Q5: The use of different backbones raises concerns about the fairness of comparisons.
A5: Thank you for raising this concern. To ensure fairness, we provide additional results using ResNet-18 for mini-ImageNet,as shown in Table 1, and ResNet-18 and ResNet-20 for CIFAR100, detailed in Table 5 of the revised manuscript. These results demonstrate that our method improves both the final accuracy and average accuracy on the same backbone compared to other methods.

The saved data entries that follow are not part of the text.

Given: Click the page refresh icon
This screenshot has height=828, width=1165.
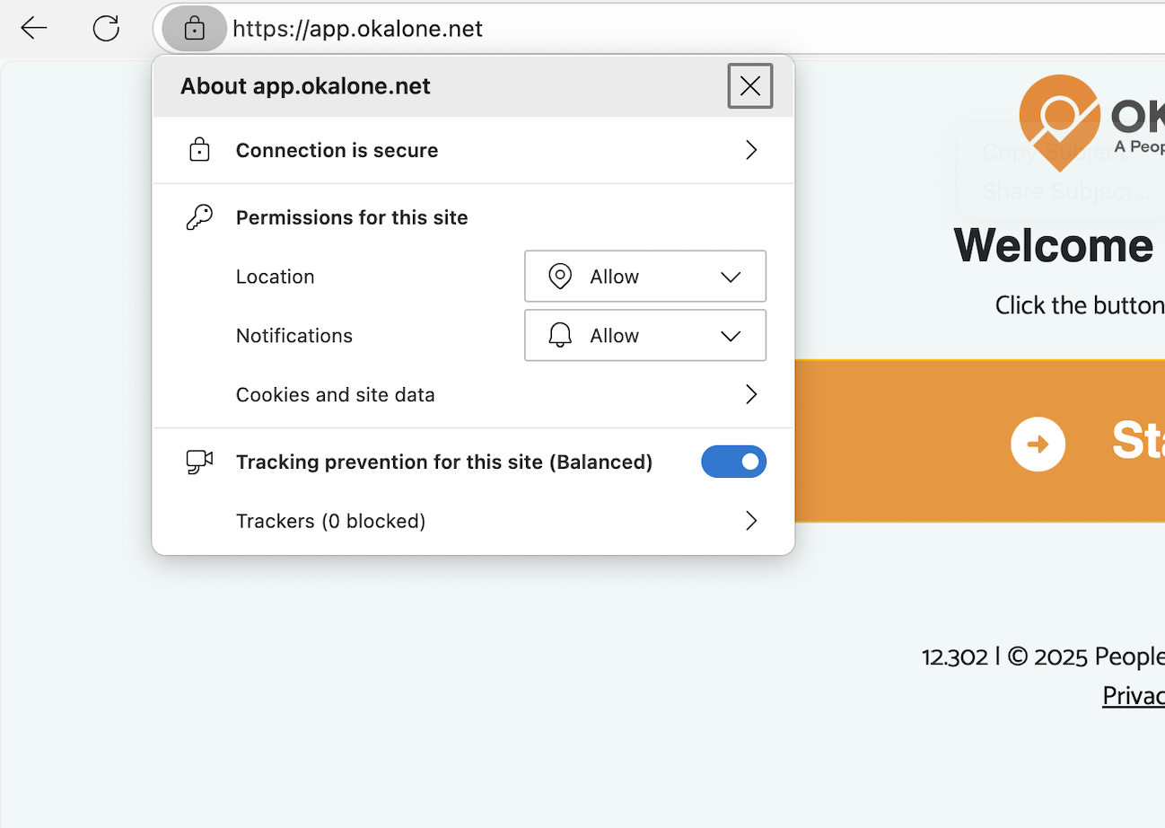Looking at the screenshot, I should tap(105, 28).
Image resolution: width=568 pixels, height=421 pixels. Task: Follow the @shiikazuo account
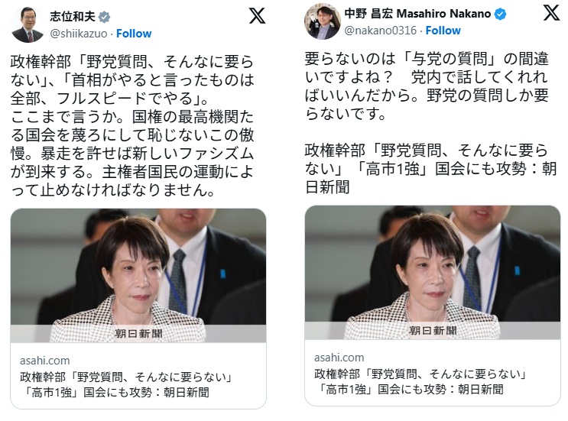(x=134, y=34)
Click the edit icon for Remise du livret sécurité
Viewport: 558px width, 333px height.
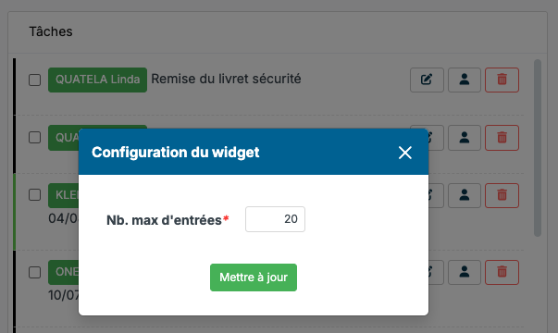[427, 80]
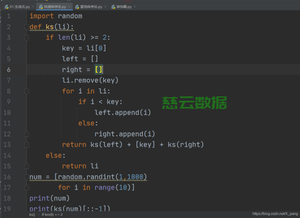Image resolution: width=300 pixels, height=218 pixels.
Task: Click fold end marker at line 13
Action: click(26, 145)
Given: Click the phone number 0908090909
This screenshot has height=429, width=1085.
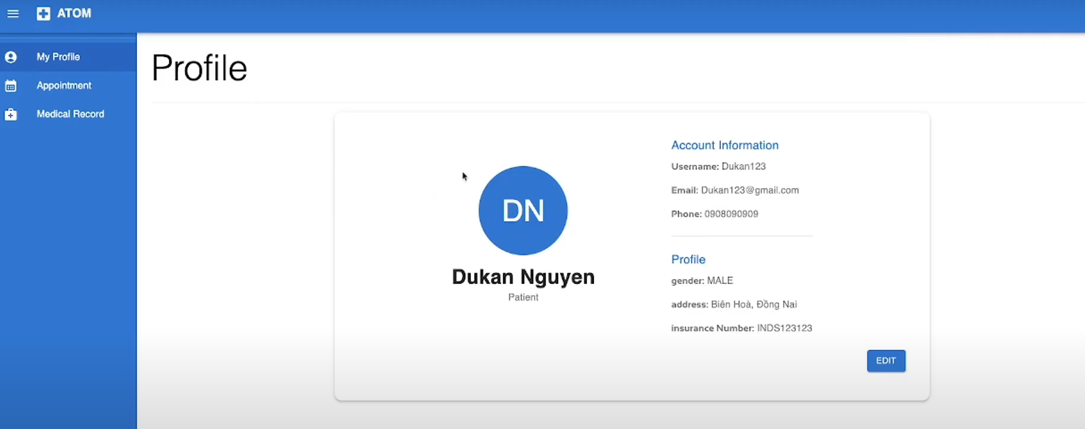Looking at the screenshot, I should point(731,214).
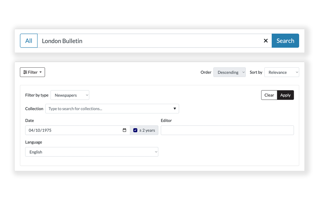
Task: Click the Search button
Action: 285,41
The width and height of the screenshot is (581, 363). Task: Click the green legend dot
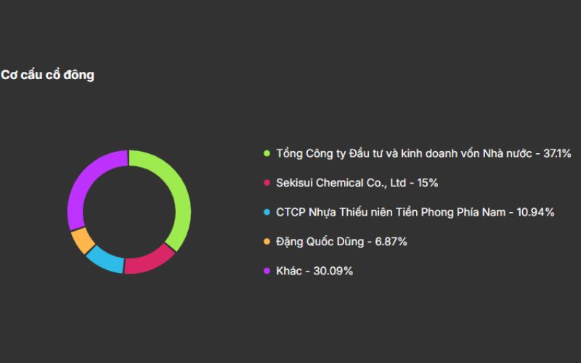pyautogui.click(x=267, y=153)
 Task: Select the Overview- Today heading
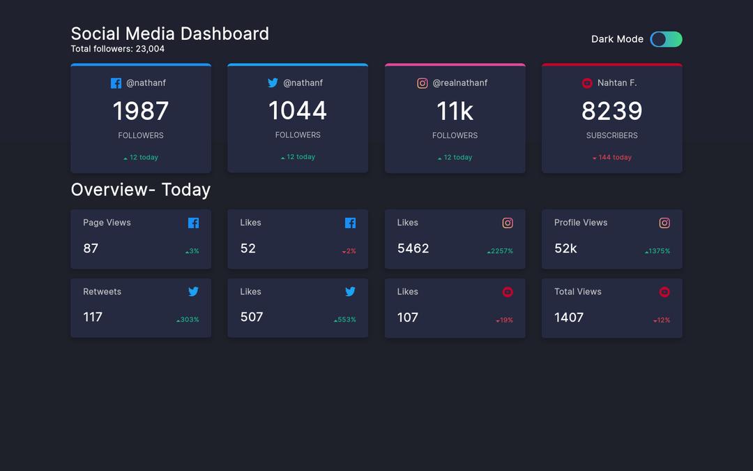tap(140, 189)
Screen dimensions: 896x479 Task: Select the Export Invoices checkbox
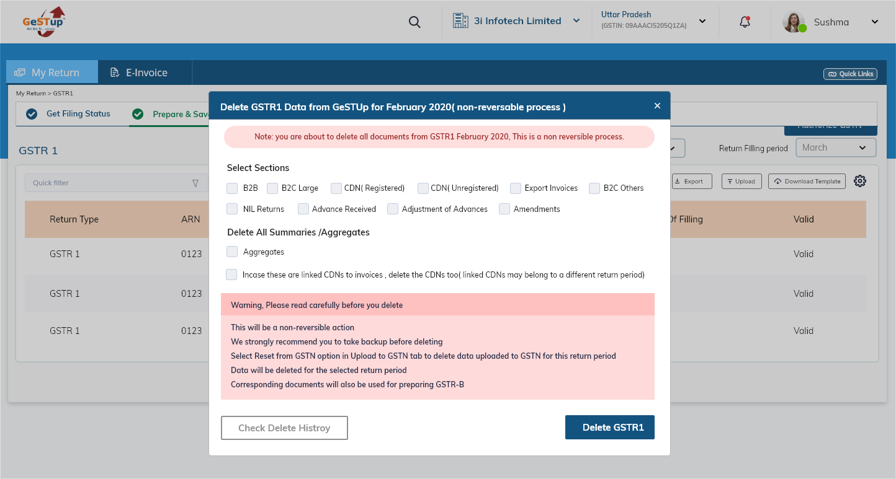click(516, 188)
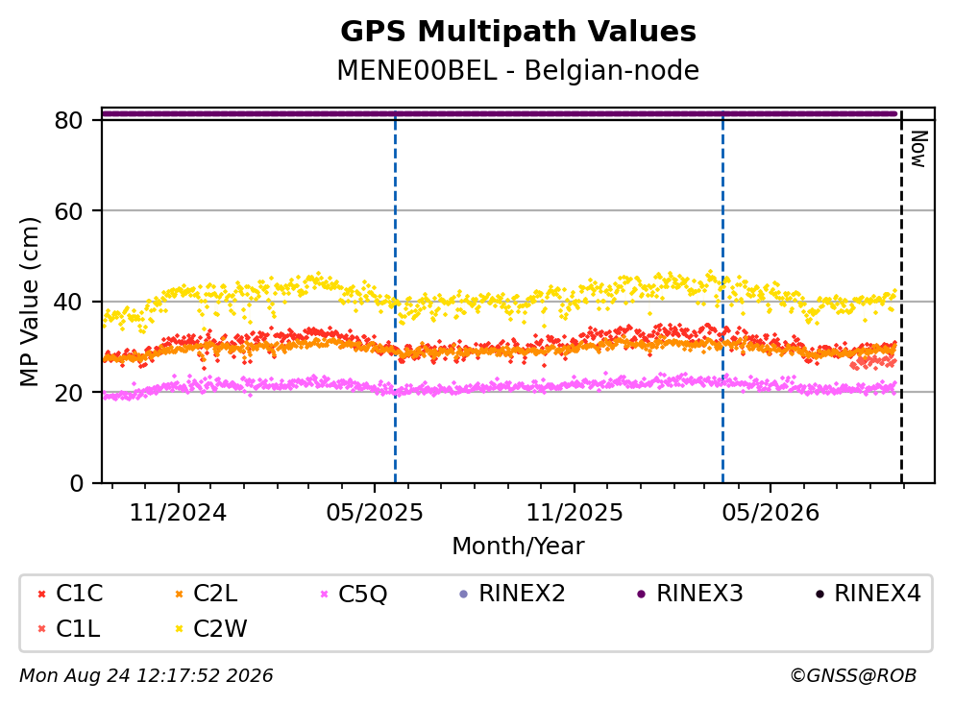Click the RINEX2 legend dot

pyautogui.click(x=464, y=594)
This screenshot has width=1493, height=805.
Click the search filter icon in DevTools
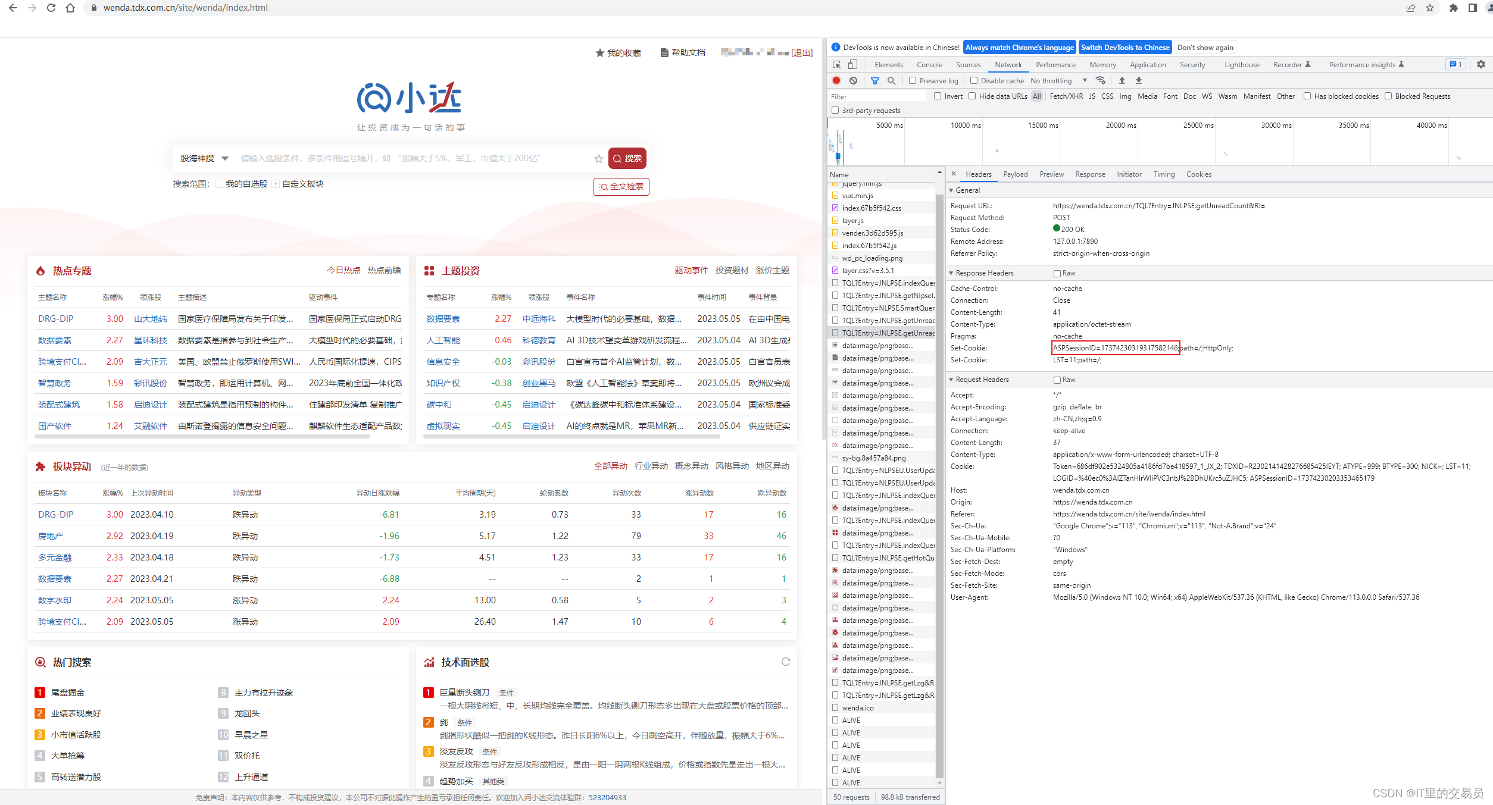point(870,80)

[1] Neural Collapse Inspired Feature-Classifier Alignment for Few-Shot Class-Incremental Learning. ICLR2023.
Dear Reviewer ma3t,
Thank you for your careful review and thoughtful feedback! We have updated our submission based on your suggestions and provided detailed responses to the newly raised concerns. As the discussion phase is nearing its conclusion, could you please check our response to see if we address your concerns? We are happy to address further questions you might have.
Best regards,
Authors
Thank you for your response. While my concerns have been partially addressed, I’ve decided to raise my score to 5, which is just below the acceptance threshold. Here are the main reasons I can’t give a positive rating:
-
Limited novelty: The paper’s contribution seems somewhat incremental, as the motivation behind meta-learning and feature compactness overlaps with existing work.
-
Effectiveness of the proposed method: I’m still not fully convinced by the method’s effectiveness. The benchmark results show some performance issues, especially with the forgetting problem, which is a key challenge in continual learning. Additionally, the method seems to rely heavily on achieving high accuracy on the base classes.
-
Training sequence concerns: The response for the training sequence cannot fully convince me. The ability to learn incrementally depends on what knowledge is already learned. I understand that the authors aim to mimic the process of learning new classes, but there’s an issue with the adapters. Since the adapters are attached to the backbone, any new knowledge learned by the adapters is also tied to the backbone. In the third stage, when the backbone is retrained on the full set of base classes, the adapters are frozen, which could lead to inconsistencies in how knowledge is updated. It’s also worth mentioning that in regular few-shot learning, pre-training on the full base classes, including during meta-learning—has been shown to be very effective (Meta-Baseline: Exploring Simple Meta-Learning for Few-Shot Learning, ICCV 2021).
Given these points, I’m leaning toward recommending rejection.
Thank you for your constructive feedback and for raising the score of our submission! We highly appreciate your time and consideration. Below, we address your concerns point by point.
Q1: The paper’s contribution seems somewhat incremental, as the motivation behind meta-learning and feature compactness overlaps with existing work.
A1: Thank you for raising this point. While our work builds on existing concepts, we address critical limitations that have not been fully explored in prior studies.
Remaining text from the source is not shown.